Suppose we have a safety report with performance data stored on the second page in a table format.
We could try to just highlight the relevant data in the PDF, then copy and paste the data into Excel, but it’s likely not to go as well as we had hoped.
I wouldn’t call this a rousing success.
We could spend time rearranging and fixing the pasted data, but we don’t have that kind of time and it would negate the second requirement of an easily updatable Excel report.
Using Power Query to Import PDF Tables
Power Query has a built-in connector used to extract information from PDF files. To use the connector, we perform the following steps (the example uses Excel 365).

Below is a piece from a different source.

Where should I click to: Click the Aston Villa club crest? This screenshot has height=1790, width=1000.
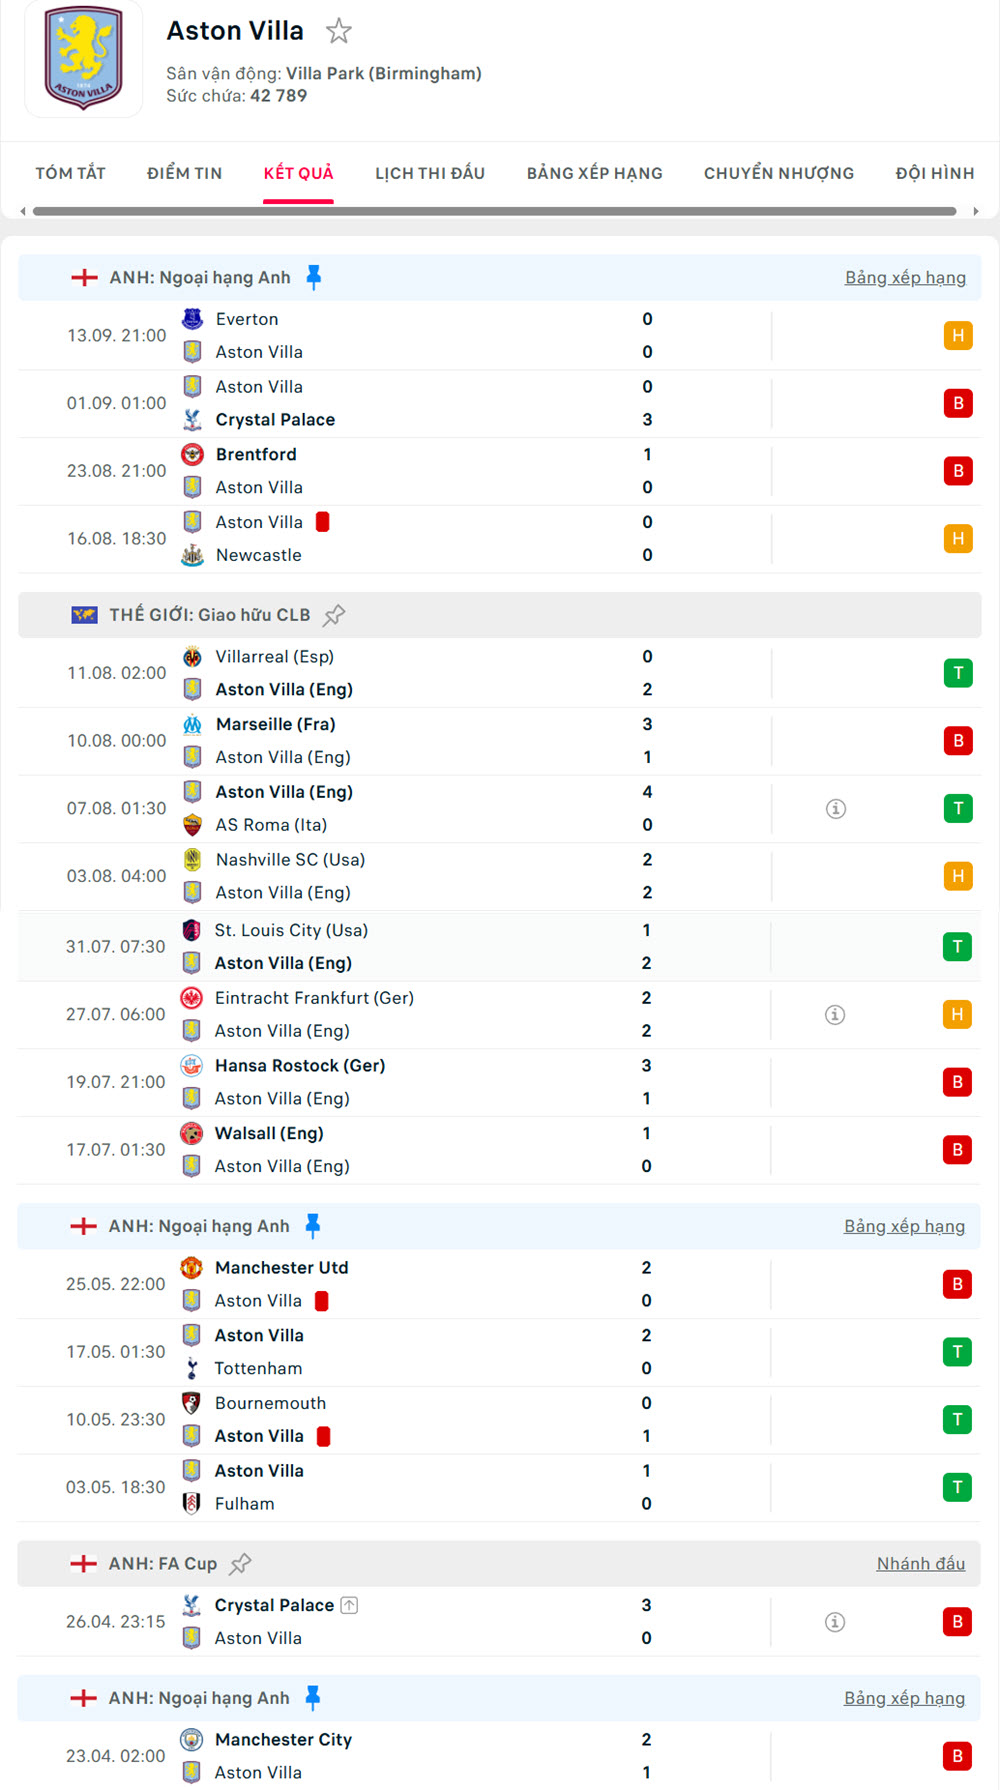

- Start Excel to create a blank workbook.
- Select Data (tab) -> Get & Transform (group) -> Get Data -> From File -> From PDF.

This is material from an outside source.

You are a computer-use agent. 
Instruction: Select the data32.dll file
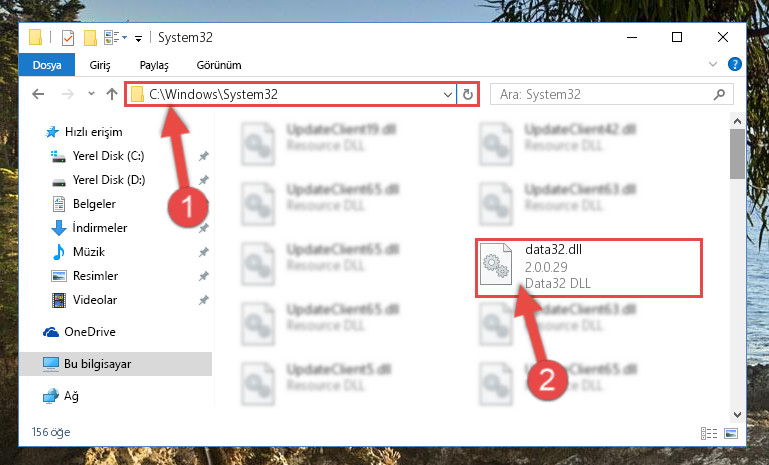pos(589,267)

- Browse to the folder that contains the PDF, select the PDF, and click IMPORT.
The Navigator window displays a list of every “proper” table in the PDF as well as every page.
If the needed data is in a table, you can select either the table or the page that holds the table. In most cases, it is best to select the table as it will negate the need to later sanitize the page of unwanted information.

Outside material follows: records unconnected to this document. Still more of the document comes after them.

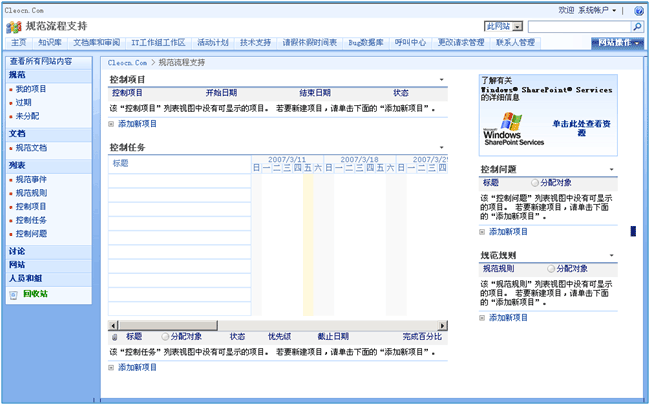Viewport: 651px width, 405px height.
Task: Switch to the 知识库 tab
Action: [x=50, y=43]
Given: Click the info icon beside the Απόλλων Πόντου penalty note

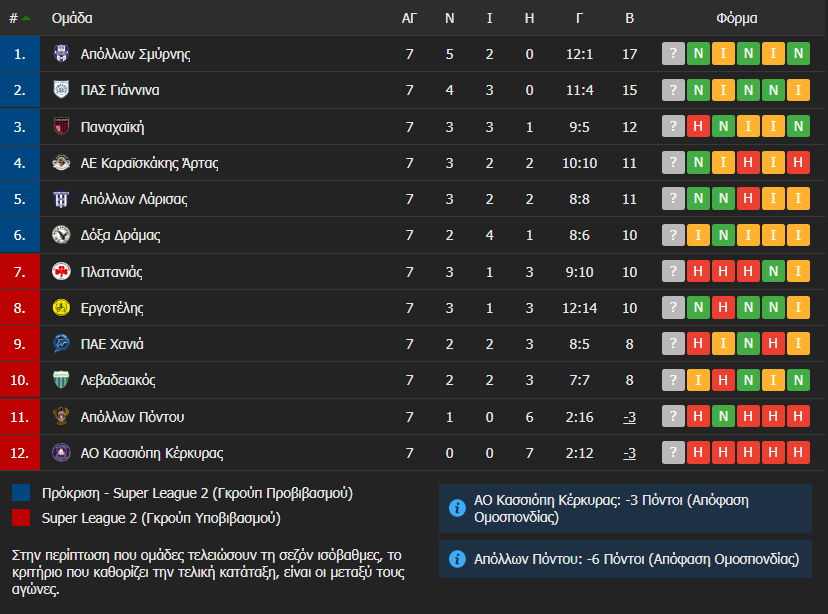Looking at the screenshot, I should (457, 559).
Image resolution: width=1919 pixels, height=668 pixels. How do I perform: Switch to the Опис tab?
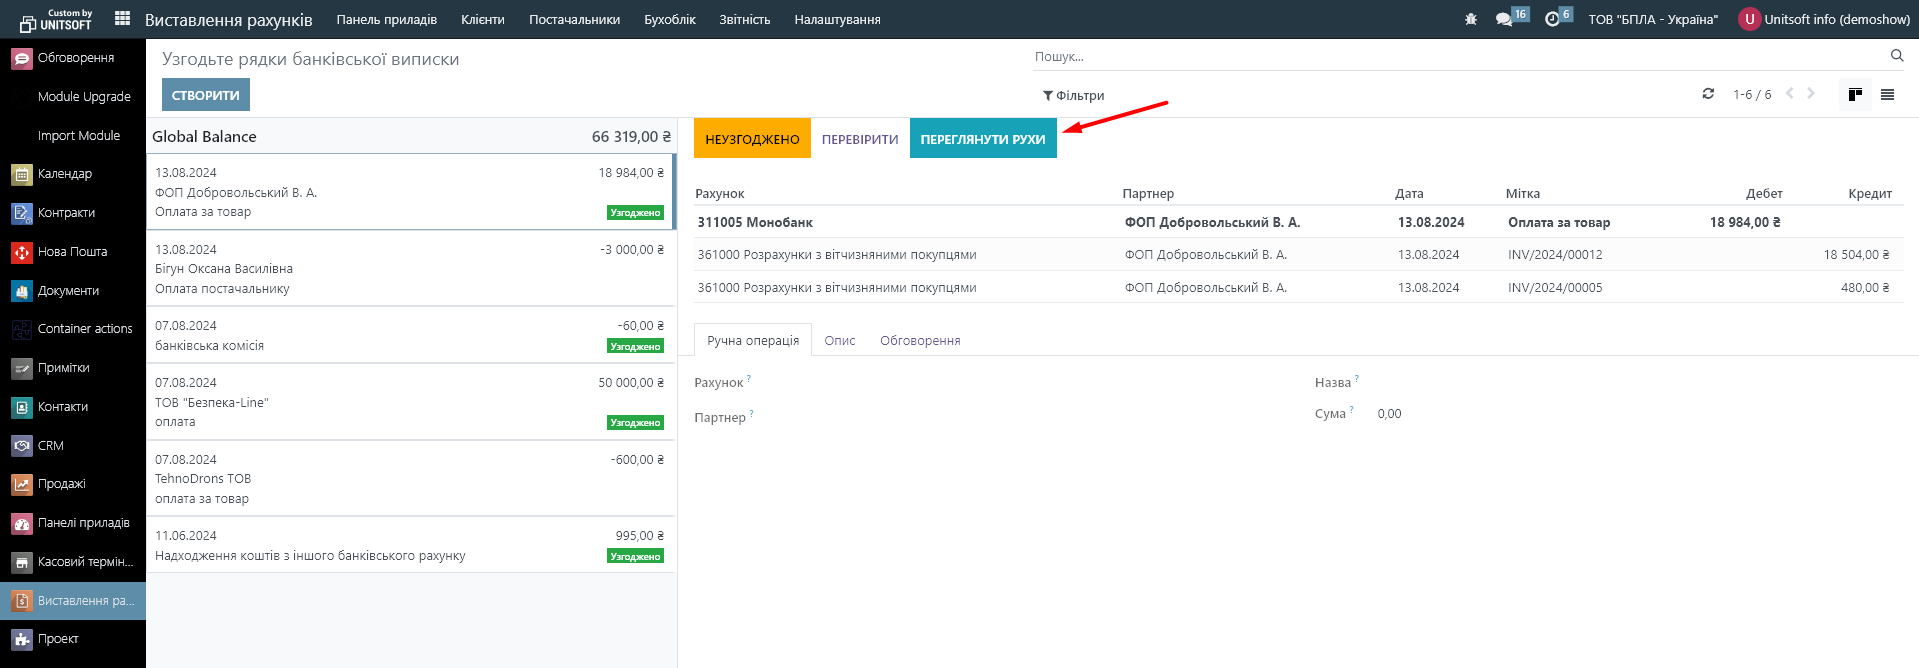[x=839, y=341]
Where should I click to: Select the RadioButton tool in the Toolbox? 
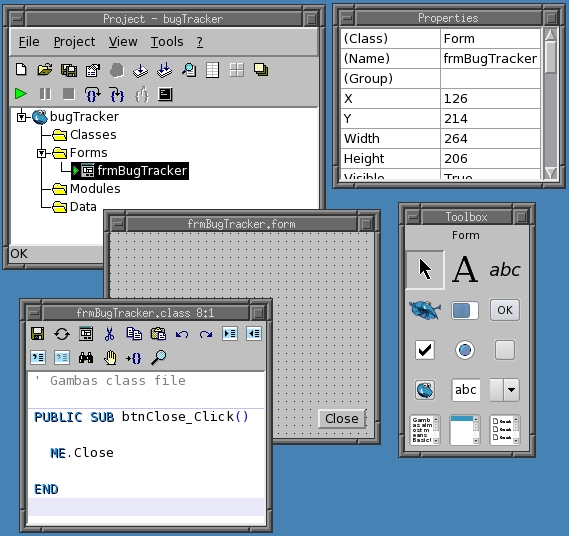click(465, 350)
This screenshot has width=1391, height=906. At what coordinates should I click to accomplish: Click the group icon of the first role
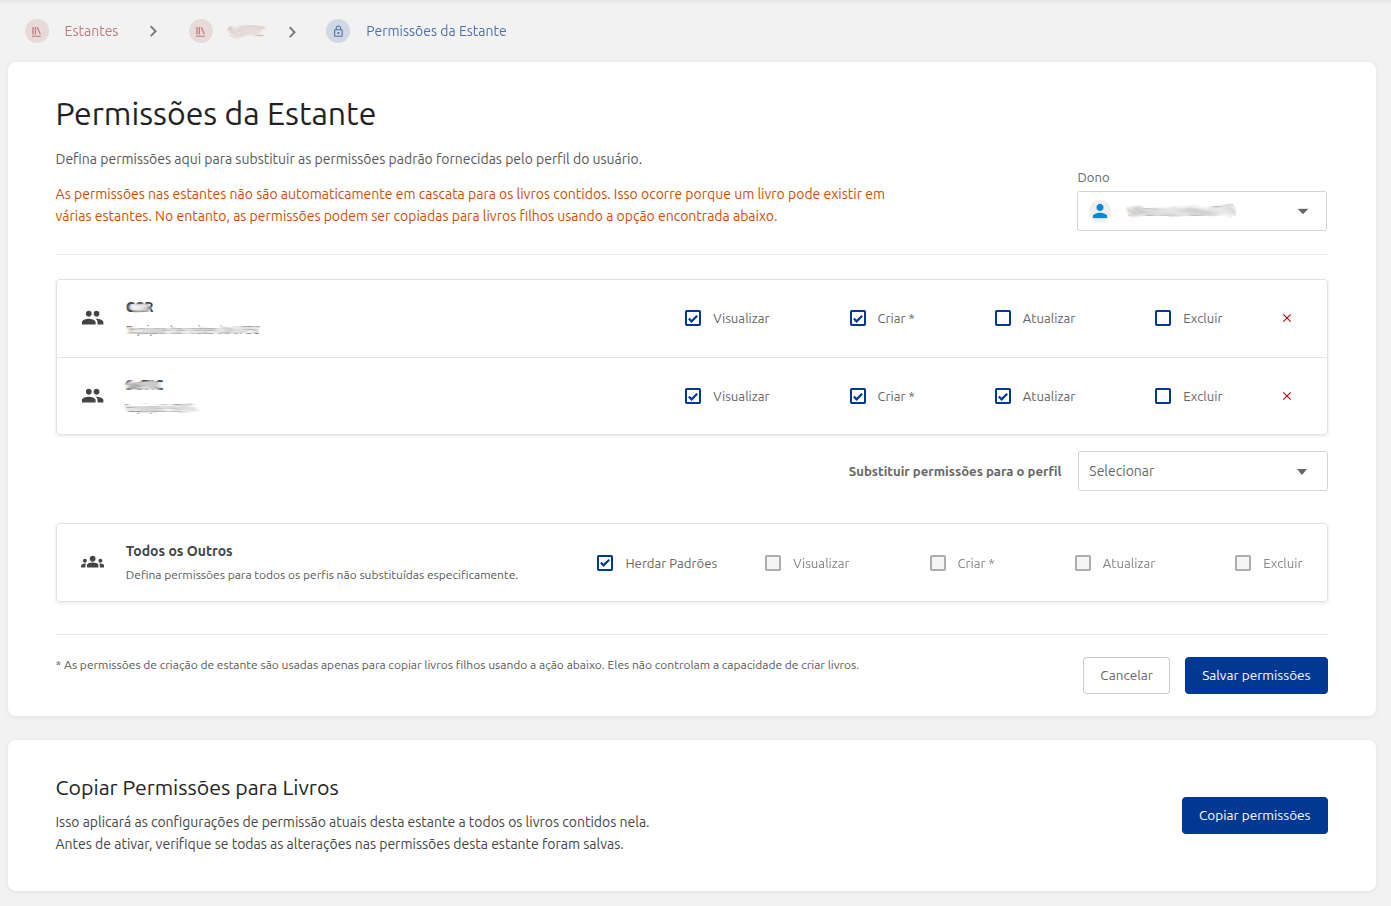[93, 318]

If you are unsure about which listed table contains the needed information, you can single-click any item in the left-hand list to display a preview of the item’s contents.
- Select the table or page and click Transform Data.
The data will be brought into the Power Query Editor where it can be cleaned and/or modified to fit your output needs.
- Select Close & Load to send the extracted data to an Excel Table.
The new table of PDF information can be used to drive other Excel objects, like charts and Pivot Tables.
If the PDF were to be updated with additional years of statistics, the user needs to merely right-click on the extracted table and select Refresh to receive the updated information.